- Country: United States
- Language: English
- Genre: Science fiction

Publication
- Published in: Astounding Science Fiction
- Publisher: Street & Smith
- Media type: Magazine
- Publication date: September 1956

= Pâté de Foie Gras (short story) =

"Pâté de Foie Gras" is a 1956 science fiction short story by American writer Isaac Asimov, originally published by Astounding Science Fiction.

Like Asimov's "The Endochronic Properties of Resublimated Thiotimoline", "Pâté de Foie Gras" is a scientific spoof article, updating one of Aesop's Fables, The Goose that Laid the Golden Eggs.

== Plot ==
A Department of Agriculture employee tells of the discovery on a farm in Texas of a goose that lays golden eggs, and how US government and academic researchers try to solve the mystery of the goose. While its eggs are valuable as pure gold, learning how the bird produces the metal is more important.

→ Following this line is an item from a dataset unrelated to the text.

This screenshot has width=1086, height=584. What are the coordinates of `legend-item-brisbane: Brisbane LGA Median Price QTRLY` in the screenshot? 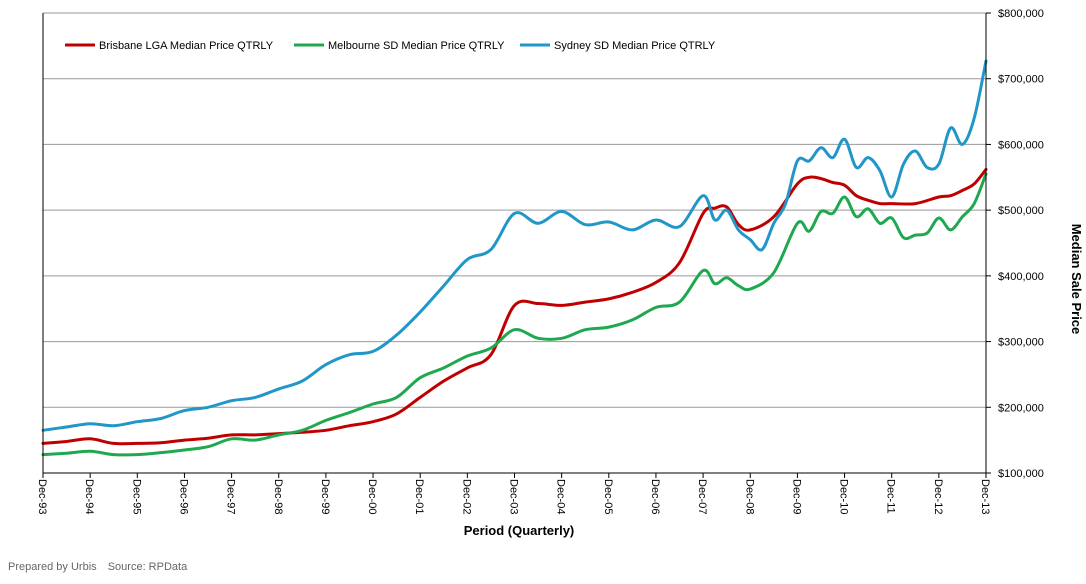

After the scientists realize that the goose is unharmed despite the enzyme-catalyzed nuclear process that converts oxygen-18 to gold-197 producing gamma rays, they discover that it is immune to all radioactivity, converting any unstable isotope to a stable isotope. The goose is "the perfect defense against the atomic age", one researcher observes; large-scale industrial reproduction of its biological transmutation process would ease nuclear waste disposal and defend against radioactive fallout, and modifying the mechanism would produce any element as needed.

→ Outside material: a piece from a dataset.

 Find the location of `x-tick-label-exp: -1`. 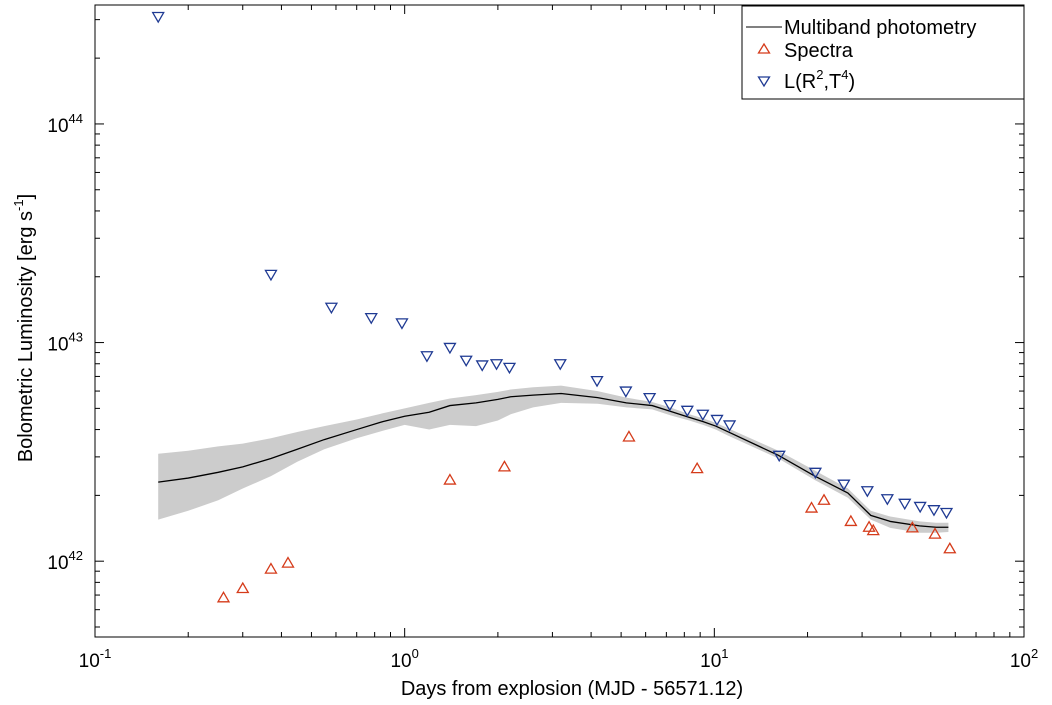

x-tick-label-exp: -1 is located at coordinates (106, 654).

The bird poses a dilemma, however. A biopsy of the liver provides no useful results; to learn more, it will be necessary to dissect an intact liver and study developing embryos, but there is only one goose. Since its eggs contain a lot of gold, the bird cannot reproduce due to a heavy-metal poisoning. The narrator decides to contact Isaac Asimov—who is both an experienced writer and biochemist, and whose thiotimoline articles received much public attention—and have him write up the story, soliciting the readers of Astounding for ideas.

== Solution ==
In a commentary on the story, Asimov wrote that it was his intention for there to be a single solution discoverable by the reader. The hint dropped in the story is the description of an experiment in which the goose's gold production goes up when it is given water enriched with oxygen-18, which would indicate a possible source of the gold produced. This implies that if the goose is maintained in a closed environment, it will convert all the oxygen-18 to gold, while still being able to breathe the predominant oxygen nuclide (oxygen-16). It will excrete all the gold in its eggs, at which point it can be expected to start producing fertile eggs.

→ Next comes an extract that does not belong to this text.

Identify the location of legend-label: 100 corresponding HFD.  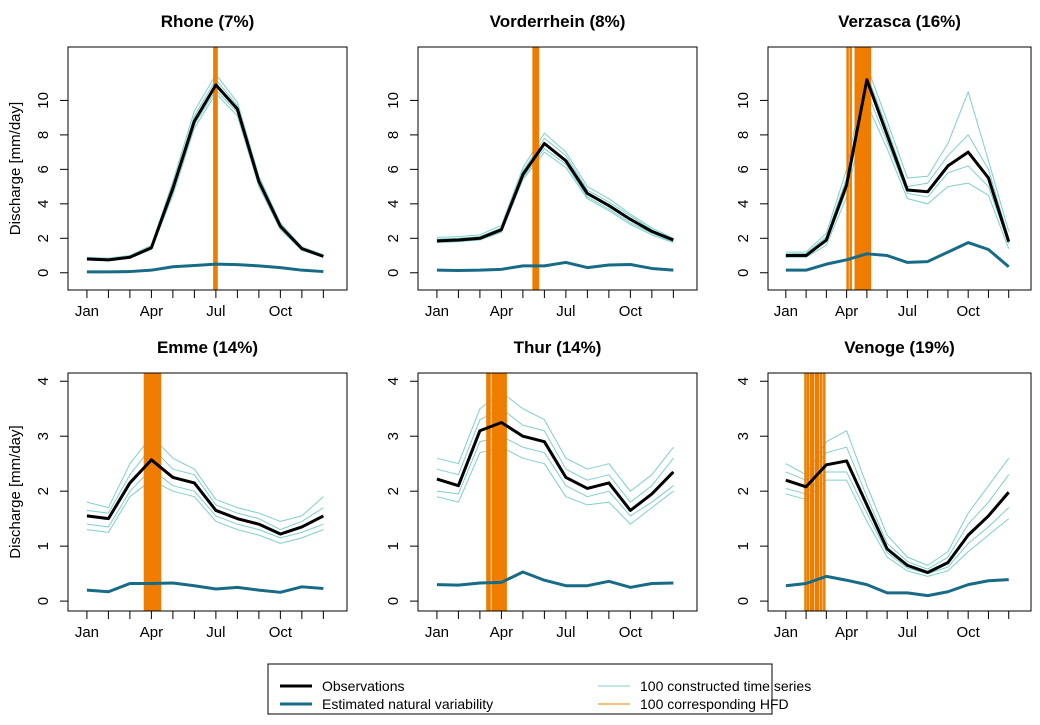
(714, 704).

Advances in science have led to other proposed solutions, such as cloning the goose.

==Publication history==
The story was first published in the September 1956 issue of Astounding Science Fiction. It appeared in Asimov's 1957 science essay collection Only a Trillion, in his 1968 short story collection Asimov's Mysteries, and in The Complete Stories, Vol. 2. It also appeared in the anthology Where Do We Go from Here? edited by Asimov and in The Edge of Tomorrow.